### Aim of the exercise:
From the data that follows, print exactly the lines starting at the one containing "Open the Шотландия team link" and ending at the one containing "This screenshot has height=622, width=620."; include both of them and nothing more.

### Given data:
--------
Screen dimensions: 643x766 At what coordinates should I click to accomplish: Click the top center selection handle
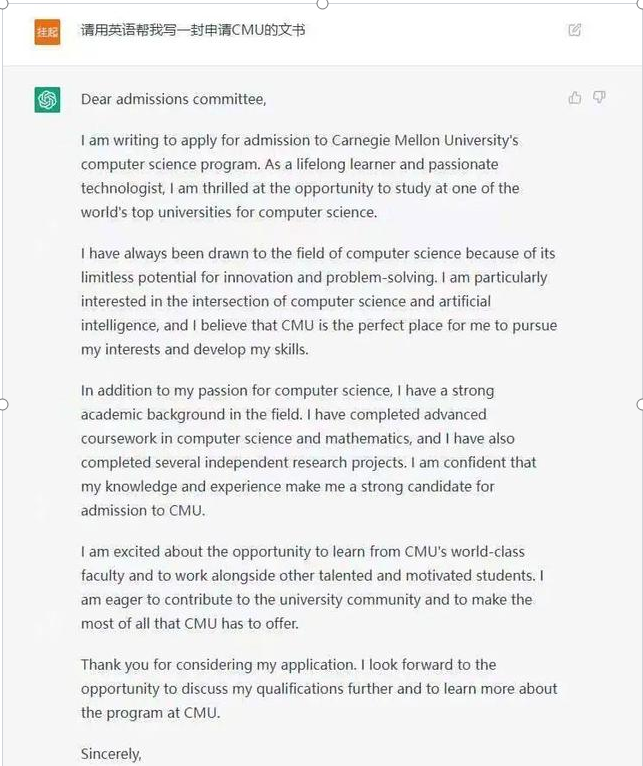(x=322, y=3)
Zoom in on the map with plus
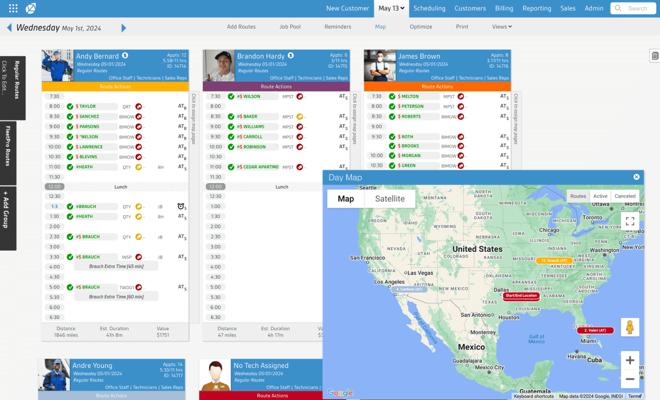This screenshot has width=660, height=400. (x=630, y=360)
--------
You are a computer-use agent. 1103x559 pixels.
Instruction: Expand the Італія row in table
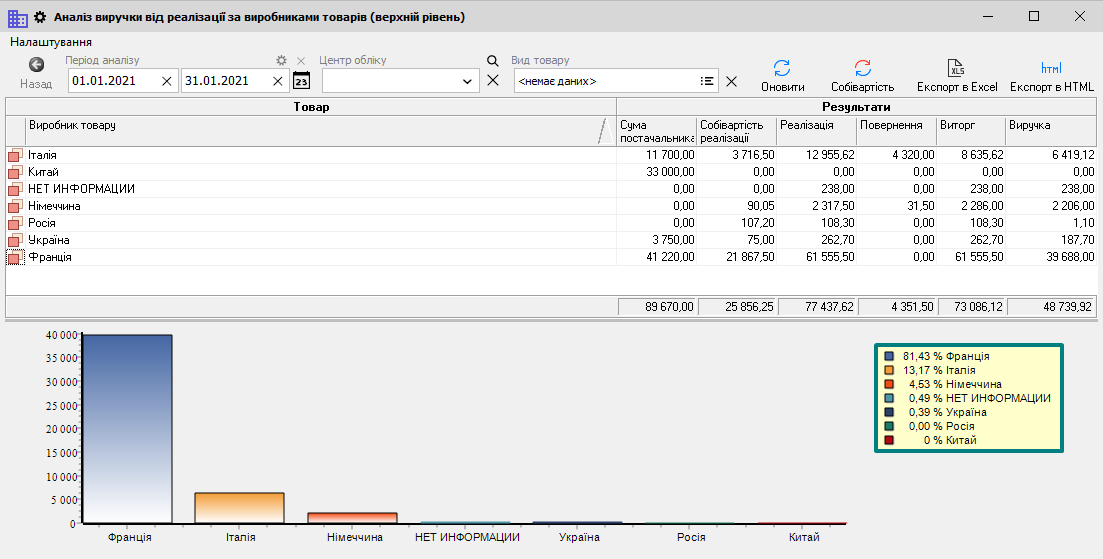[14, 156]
--------
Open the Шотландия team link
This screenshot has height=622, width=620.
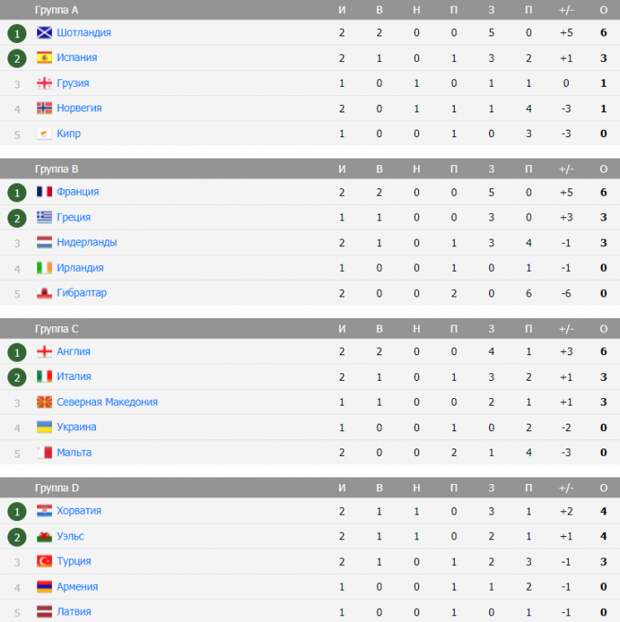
--------
### Final answer:
Open the Шотландия team link
This screenshot has height=622, width=620.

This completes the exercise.